Modulus optimization in a program

Question

I have seen that many people prefer to use in code:

 while(i<1000000){
       ret+=a[i];
       i++;
       if(ret >= MOD) 
          ret -= MOD;
   }

instead of making ret%MOD in the final step.

What is the difference between these two and how both these are equal?

How it is making an optimize our code?

Answer 1

Yes booth compute the same thing but:

operation % needs integer division which is more time costly then - and if

• but on modern parallel machines (mean more pipelines by that not cores)
• the CPU do more tasks at once unless they depend on each other or brunching occurs
• that is why on modern machines is the % variant usually faster (if stalls the pipelines)

There are still platforms where the -=,if variant is faster

• like MCU's so when you know you have just single CPU/MCU pipeline
• or have very slow division then use this variant
• you should always measure the result ties during optimization process
• in your case you want to call just single mod per whole loop so it should be faster but check the later text ...

Compilers

• modern compilers optimize code for your target platform and usually detect this and use the right choice
• so you should not be consumed by the low level optimization instead of by programing the task functionality
• but not all compilers are such for many platforms there are still used older compilers
• also in some rare cases the optimizations are preferred to be turned off
• because it could destroy specific desired timing, instruction patterns, or even functionality of the task ...
• in such cases there is no choice and this knowledge suddenly comes handy

now the differences of your cases from algorithmic side:

1. while(i<1000000){ ret+=a[i]; i++; if(ret>=MOD) ret-=MOD; }

• the sub result is still around modulo MOD
• that mean you do not need more bits then used for max(a[i])+MOD*N where N depends on a[i]
• if the sum(a[i]) will go to bignums then this will have more speed due to no need to increase sub-result bit-width

2. while(i<1000000){ ret+=a[i]; i++; } ret%=MOD;

• this could overflow if variable ret can not hold the non modulo result

3. while(i<1000000){ ret+=a[i]; i++; ret%=MOD; }

• this is how it should be for bigger non modulo results

4. if (ret>=MOD) ret-=MOD; is not modulo operation

• it is just iteration of it.
• more safe is while (ret>=MOD) ret-=MOD;
• but if you know that the sub-result is not increasing too much (so it will not overflow in any few iterations) then if is OK
• but in that case you should add while or modulo after the loop to ensure correct result

Answer 2

Modulo requires integer division which is usually the slowest integer math operation on a CPU. Long ago before pipelines and branch prediction, this code was probably reliably faster than modulo.

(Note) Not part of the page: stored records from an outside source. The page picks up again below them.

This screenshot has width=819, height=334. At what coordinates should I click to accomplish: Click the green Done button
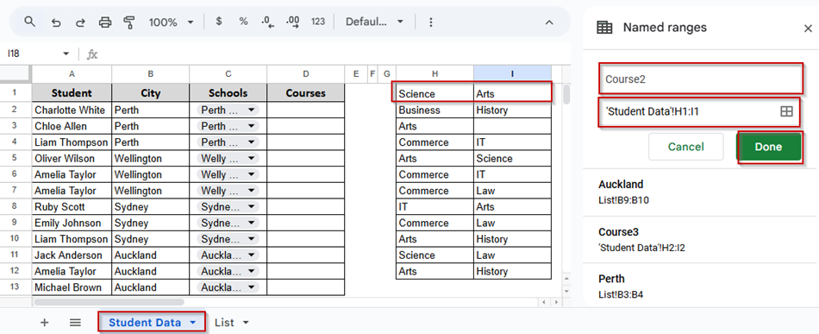click(768, 147)
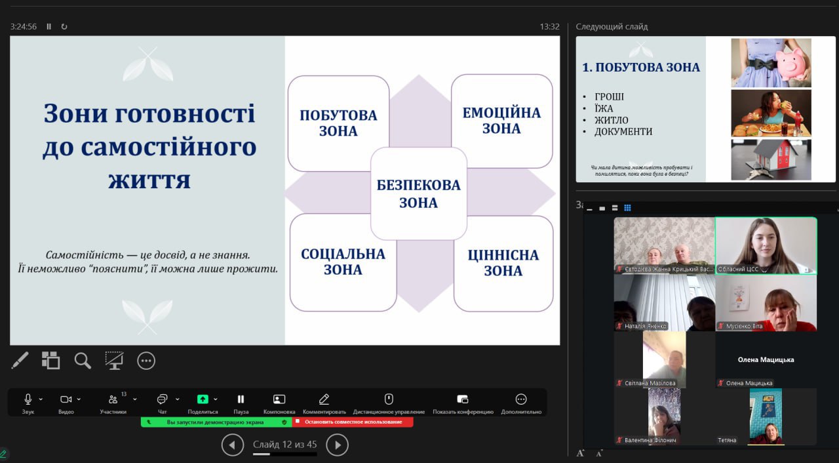Expand the share options arrow beside Поделиться
Screen dimensions: 839x463
point(216,399)
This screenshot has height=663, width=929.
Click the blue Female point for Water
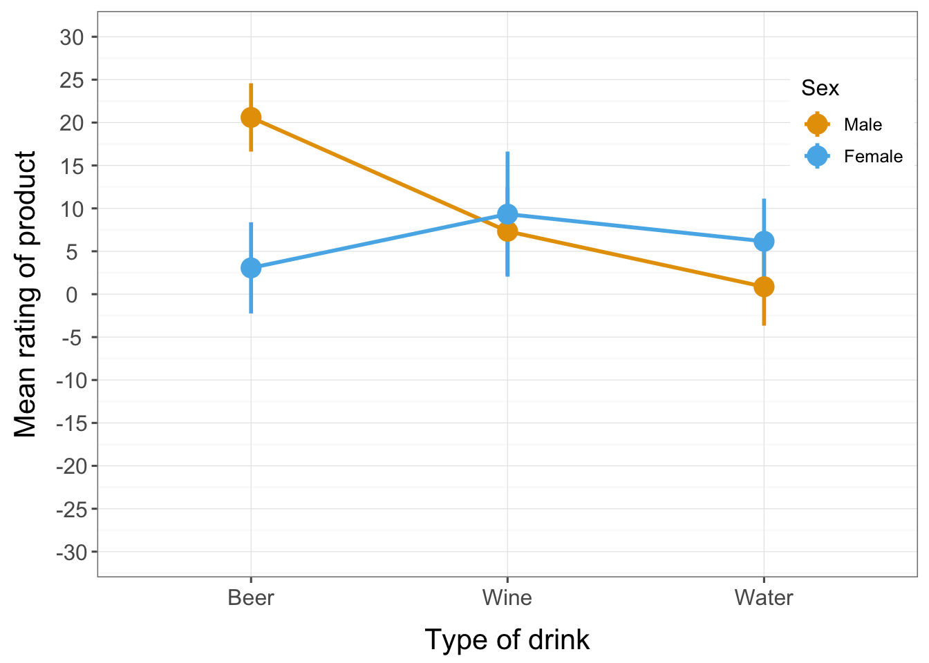pos(764,241)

Nowadays branches can be very slow so its benefit is far from certain. If the values in a are always much smaller than MOD, it's probably still a win because the branch will be skipped most iterations and the branch predictor will mostly guess right. If they are not smaller, it's uncertain. You would need to benchmark both.

If you can write the program such that MOD is always a power of 2, you could use bit masking which is much faster than either.

If I saw this pattern in code that wasn't 1) from 1978 or 2) accompanied by a comment explaining how the author benchmarked it and found it was faster than modulo on the current compiler, typical user CPU, and a realistic data input, I'd roll my eyes hard.

Answer 3

Let an example :

13 MOD 10 what it actually do is, give you the reminder after dividing 13 by 10.

that is : 13 - (10 * (int)(13/10)) = 13 - ( 10 * 1 ) = 3

so if a[i] <= mod then it will work good. but if a[i] > mod then see, what happens

let a[]= {15,15,15}

mod=7

in first step
ret = 0 + 15
ret = 15 - 7 = 8

2nd step
ret = 8 + 15 = 23
ret = 23 - 7 = 16

3rd step
ret = 16 + 15
ret = 31 - 7 = 24

So your final result is 24, but it should be 3.

you have to do :

while (ret >= MOD)
    ret -= MOD;

if you want to use subtraction instead of mod..

And obviously sub is better than mod in respect to time... because mod is really time consuming :(

Answer 4

The conditional test and subtraction is typically less expensive than a modulus operation, especially if the sum does not frequently exceed MOD. A modulus operation is effectively an integer division instruction, which typically has a latency which is an order of magnitude greater than that of compare/subtract. Having said that, unless the loop is a known performance bottleneck then you should just code for clarity and robustness.

Answer 5

Basically you can't tell without trying. There are two possible outcomes (considering my note further down below):

• The compiler optimizes the code in some way that both solutions use either a conditional jump or a modulo operation. This does not only depend on how "bright" the compiler is, but it also has to consider the target architecture's available instruction set (but to be honest, it would be odd not having a modulo operation).

• The compiler doesn't optimize the code (most probable for non-optimizing debug builds).

The basic difference that - as mentioned already - the solution with the if() will use one conditional jump, which - again depending on your architecture - might slow you down a bit, since the compiler can't prefetch the next instruction without evaluating the jump condition first.

---

One further note:

Either using a modulo operation or your if() statement actually isn't equal (depending on the actual values), simply due to the fact that ret % MOD would result in the following equal code:

while (ret >= MOD)
    ret -= MOD;

Imagine a[i] being bigger than MOD and the new sum being bigger than two times MOD. In that case you'd end up with a ret bigger than MOD, something that won't happen when using modulo.

Answer 6

It is best not to try to optimise code unless you have a performance problem. Then find out where it is actually having the problems

An to answer you question the two are the same - but you need to check with the particular hardware/compiler to check.